Government House costs the Government of British Honduras £11,000 a year. That covers everything: the monogrammed china and silver, bought through the Crown Agents in London; the three stewards, Lloyd, Garnett and George; Leone, the cook, Adela, the laundress; the two secretaries in the Governor’s outer office; and the Governor himself. The Governor’s ADC is an adjutant in the local Volunteer Guard.
“He’s part-time. There’s very little formality about this job now. The flag is lowered at 6:30. The police sentries do it. In the Gambia it was done with ceremony, with sounding—what do they call it—the Retreat. We did it once here and I must say I thought it was jolly impressive. We had a presentation of insignia and we had 350 to 400 guests and the flag was lowered and they beat the Retreat. But it taxed our resources so much we haven’t done it since.
“We have receptions every month or so. Generally. It’s the one place where everybody can meet. It’s not a criticism, but people here tend to mix with their own group. My wife does the whole thing herself. I have no housekeeper. So when I am on my own the entertaining is restricted.
“We had a fine new car. It’s just been smashed up. Brand-new Austin Princess, possibly a write-off. Most infuriating. It’s been sent to England for repairs. So we are reduced to a 1962 Rover.”
The Governor has a Land-Rover for touring. His tours are official, but muted and almost private: the Premier of British Honduras has made it clear that he doesn’t like official public “confrontations” with the Governor.
“He’s very sensible. One can only talk piously.”
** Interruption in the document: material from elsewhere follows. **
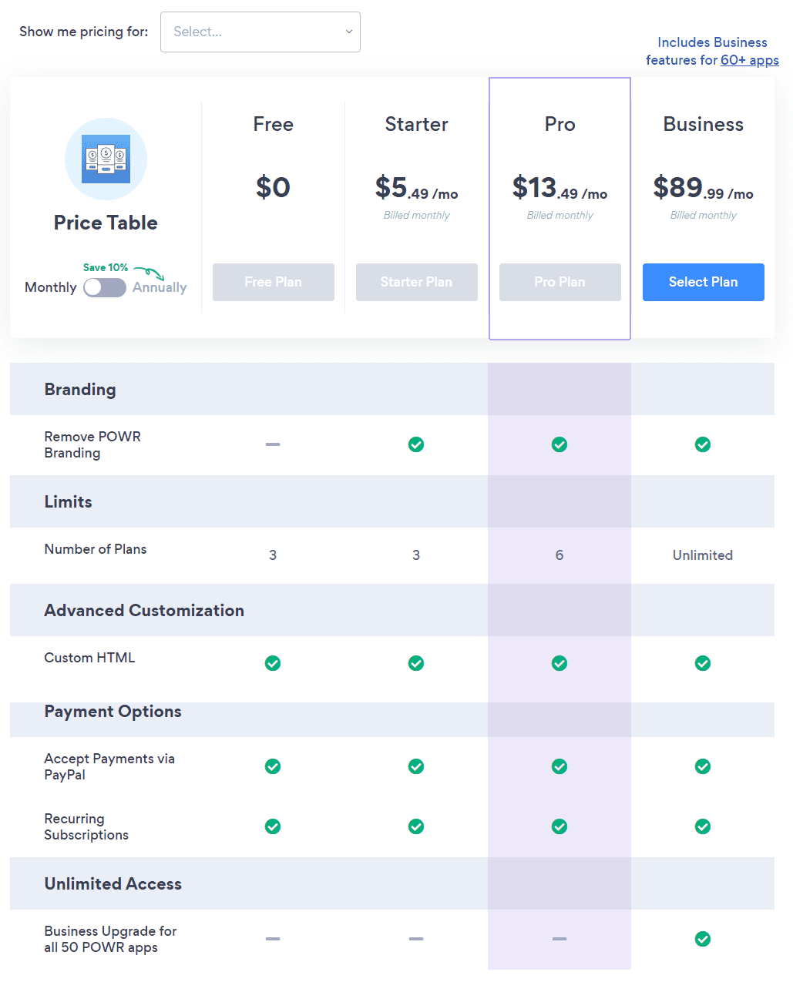Open the '60+ apps' link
The Governor has been to the Assembly only once. He has only once seen, and can no longer remember, the locally designed costume—black coat, white lace cuffs, white cravat, long red gown—which the mace-bearer, a former stevedore, complainingly wears. The Assembly has been adjourned and adjourned: the Governor has never made a Speech from the Throne.
“Not that this concerns me,” the Governor says.
The Governor has taken up painting again. “It keeps me out of mischief.” His Gambian watercolours—precise, meticulous, limpid—hang on the grey walls of Government House among old official photographs, a tarnished oil painting of the Berkshire downs and a view of the Thames.
“The Governor,” the Premier says, “is like St. John the Baptist. He gets smaller every day. Government House isn’t Government House. Government House is the Premier’s Office and the Assembly.”